[Prompt]
Copy everything from the start of the listing down to the line containing "tap(141, 509)", swapping "screenshot" for "screen capture" and leaving all else as is.

++++ Records supplied ++++

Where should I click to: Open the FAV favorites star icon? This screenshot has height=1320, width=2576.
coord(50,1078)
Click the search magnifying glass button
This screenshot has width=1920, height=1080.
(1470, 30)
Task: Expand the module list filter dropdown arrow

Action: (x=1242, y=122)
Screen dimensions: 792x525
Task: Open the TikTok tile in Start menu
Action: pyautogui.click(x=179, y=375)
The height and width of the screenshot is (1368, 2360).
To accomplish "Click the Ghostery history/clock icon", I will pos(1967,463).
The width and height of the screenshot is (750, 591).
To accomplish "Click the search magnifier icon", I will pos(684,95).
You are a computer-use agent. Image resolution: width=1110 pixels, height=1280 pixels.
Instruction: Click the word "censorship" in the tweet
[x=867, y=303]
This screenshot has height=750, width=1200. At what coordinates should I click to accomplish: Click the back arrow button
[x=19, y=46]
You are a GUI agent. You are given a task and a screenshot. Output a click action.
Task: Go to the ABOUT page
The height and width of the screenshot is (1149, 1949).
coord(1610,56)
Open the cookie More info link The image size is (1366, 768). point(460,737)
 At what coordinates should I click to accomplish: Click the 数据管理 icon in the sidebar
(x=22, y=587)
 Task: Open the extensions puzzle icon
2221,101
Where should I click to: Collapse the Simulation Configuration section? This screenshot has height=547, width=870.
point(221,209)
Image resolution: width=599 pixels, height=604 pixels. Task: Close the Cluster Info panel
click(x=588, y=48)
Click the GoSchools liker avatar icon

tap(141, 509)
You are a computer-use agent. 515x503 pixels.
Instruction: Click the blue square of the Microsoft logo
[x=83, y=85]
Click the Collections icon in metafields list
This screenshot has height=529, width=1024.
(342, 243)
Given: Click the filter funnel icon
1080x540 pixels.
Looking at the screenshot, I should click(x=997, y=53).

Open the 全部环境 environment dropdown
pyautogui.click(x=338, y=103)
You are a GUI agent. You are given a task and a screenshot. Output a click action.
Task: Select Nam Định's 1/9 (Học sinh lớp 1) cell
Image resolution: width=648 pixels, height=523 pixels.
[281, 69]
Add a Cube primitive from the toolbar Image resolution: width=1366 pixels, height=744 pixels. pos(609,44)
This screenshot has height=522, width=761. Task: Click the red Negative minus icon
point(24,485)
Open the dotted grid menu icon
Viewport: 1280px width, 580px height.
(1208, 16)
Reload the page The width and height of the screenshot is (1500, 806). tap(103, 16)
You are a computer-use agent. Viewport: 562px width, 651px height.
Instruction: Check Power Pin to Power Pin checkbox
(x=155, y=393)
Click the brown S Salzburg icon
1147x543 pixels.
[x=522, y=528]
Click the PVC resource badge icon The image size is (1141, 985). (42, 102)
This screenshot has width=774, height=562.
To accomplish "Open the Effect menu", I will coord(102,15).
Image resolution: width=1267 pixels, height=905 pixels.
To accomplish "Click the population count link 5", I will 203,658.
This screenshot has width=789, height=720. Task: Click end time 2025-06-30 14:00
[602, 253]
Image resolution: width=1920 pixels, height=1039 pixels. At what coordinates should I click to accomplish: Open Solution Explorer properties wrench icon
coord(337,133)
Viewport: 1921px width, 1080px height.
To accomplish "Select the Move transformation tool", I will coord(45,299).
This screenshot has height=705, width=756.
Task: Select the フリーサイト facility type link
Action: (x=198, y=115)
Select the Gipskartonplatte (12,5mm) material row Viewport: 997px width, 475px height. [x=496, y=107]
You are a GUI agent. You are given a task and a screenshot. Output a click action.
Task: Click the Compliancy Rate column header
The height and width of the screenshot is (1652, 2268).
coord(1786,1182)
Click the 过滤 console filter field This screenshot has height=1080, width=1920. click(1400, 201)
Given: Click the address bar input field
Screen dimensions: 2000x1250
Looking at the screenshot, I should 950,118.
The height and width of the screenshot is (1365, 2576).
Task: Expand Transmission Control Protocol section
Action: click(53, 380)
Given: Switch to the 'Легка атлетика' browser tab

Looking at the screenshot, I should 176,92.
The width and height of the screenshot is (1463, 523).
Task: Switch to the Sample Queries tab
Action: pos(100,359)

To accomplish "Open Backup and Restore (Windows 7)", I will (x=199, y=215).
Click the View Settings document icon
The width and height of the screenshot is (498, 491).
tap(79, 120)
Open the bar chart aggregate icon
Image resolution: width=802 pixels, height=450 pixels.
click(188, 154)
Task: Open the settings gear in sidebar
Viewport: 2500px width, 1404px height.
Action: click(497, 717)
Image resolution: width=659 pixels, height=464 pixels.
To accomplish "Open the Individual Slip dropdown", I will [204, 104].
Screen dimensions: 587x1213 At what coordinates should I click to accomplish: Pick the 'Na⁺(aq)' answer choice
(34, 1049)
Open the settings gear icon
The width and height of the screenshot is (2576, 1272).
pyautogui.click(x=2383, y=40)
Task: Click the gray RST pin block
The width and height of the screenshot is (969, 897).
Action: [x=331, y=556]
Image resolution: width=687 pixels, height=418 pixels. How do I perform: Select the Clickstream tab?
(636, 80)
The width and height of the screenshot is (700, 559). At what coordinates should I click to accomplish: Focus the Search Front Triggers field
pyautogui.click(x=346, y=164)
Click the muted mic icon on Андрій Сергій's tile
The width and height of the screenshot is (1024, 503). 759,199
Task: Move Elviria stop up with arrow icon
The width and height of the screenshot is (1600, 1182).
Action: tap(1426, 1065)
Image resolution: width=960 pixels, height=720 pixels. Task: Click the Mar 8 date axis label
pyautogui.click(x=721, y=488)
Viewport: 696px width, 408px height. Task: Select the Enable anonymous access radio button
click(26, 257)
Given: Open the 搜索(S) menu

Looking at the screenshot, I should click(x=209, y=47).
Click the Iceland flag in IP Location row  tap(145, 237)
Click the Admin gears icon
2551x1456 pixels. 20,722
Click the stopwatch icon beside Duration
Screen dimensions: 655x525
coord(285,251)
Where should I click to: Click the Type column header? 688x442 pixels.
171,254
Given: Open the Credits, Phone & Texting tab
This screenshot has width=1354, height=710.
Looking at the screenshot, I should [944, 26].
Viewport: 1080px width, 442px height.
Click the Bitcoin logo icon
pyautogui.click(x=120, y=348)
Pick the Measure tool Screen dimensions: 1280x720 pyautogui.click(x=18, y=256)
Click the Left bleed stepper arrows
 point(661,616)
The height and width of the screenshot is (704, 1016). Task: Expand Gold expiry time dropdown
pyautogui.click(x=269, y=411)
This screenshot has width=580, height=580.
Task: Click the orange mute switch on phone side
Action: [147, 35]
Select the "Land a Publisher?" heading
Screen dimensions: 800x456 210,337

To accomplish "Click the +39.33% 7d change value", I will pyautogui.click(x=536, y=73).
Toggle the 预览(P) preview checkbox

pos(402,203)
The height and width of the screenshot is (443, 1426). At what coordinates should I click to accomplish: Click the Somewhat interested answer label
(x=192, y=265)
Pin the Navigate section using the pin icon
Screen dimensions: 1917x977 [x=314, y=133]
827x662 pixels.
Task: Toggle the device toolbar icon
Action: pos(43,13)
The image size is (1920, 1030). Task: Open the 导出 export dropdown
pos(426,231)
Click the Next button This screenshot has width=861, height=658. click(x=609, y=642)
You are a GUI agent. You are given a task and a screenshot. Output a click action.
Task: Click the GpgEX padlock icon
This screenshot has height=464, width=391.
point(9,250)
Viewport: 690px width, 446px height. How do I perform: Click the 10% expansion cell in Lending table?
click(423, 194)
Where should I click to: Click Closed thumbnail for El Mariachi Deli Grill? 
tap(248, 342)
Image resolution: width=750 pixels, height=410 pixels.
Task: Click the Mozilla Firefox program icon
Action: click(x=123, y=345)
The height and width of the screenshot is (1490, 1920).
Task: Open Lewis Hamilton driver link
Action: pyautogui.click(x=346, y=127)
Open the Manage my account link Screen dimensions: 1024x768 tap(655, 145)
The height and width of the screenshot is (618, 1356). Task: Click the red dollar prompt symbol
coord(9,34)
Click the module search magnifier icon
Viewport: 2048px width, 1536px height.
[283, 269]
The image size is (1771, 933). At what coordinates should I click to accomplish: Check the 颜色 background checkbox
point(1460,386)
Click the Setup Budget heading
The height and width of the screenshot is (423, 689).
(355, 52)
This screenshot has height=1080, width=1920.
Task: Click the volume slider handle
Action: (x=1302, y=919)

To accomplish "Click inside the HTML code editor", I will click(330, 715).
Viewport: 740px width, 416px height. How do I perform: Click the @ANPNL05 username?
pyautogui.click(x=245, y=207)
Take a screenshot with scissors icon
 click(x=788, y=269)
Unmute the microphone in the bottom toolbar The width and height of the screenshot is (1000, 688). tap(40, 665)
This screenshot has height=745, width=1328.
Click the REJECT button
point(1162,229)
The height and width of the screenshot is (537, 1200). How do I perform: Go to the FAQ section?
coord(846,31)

++++

[The output]
Where should I click to: Open the FAV favorites star icon? This screen capture has height=1320, width=2576.
coord(50,1078)
Click the search magnifying glass button
This screen capture has width=1920, height=1080.
(1470, 30)
Task: Expand the module list filter dropdown arrow

Action: (x=1242, y=122)
Screen dimensions: 792x525
Task: Open the TikTok tile in Start menu
Action: pyautogui.click(x=179, y=375)
The height and width of the screen capture is (1368, 2360).
To accomplish "Click the Ghostery history/clock icon", I will pos(1967,463).
The width and height of the screen capture is (750, 591).
To accomplish "Click the search magnifier icon", I will pos(684,95).
You are a computer-use agent. Image resolution: width=1110 pixels, height=1280 pixels.
Instruction: Click the word "censorship" in the tweet
[x=867, y=303]
This screen capture has height=750, width=1200. At what coordinates should I click to accomplish: Click the back arrow button
[x=19, y=46]
You are a GUI agent. You are given a task and a screen capture. Output a click action.
Task: Go to the ABOUT page
The height and width of the screen capture is (1149, 1949).
coord(1610,56)
Open the cookie More info link The image size is (1366, 768). point(460,737)
 At what coordinates should I click to accomplish: Click the 数据管理 icon in the sidebar
(x=22, y=587)
 Task: Open the extensions puzzle icon
2221,101
Where should I click to: Collapse the Simulation Configuration section? This screen capture has height=547, width=870.
point(221,209)
Image resolution: width=599 pixels, height=604 pixels. Task: Close the Cluster Info panel
click(x=588, y=48)
Click the GoSchools liker avatar icon

tap(141, 509)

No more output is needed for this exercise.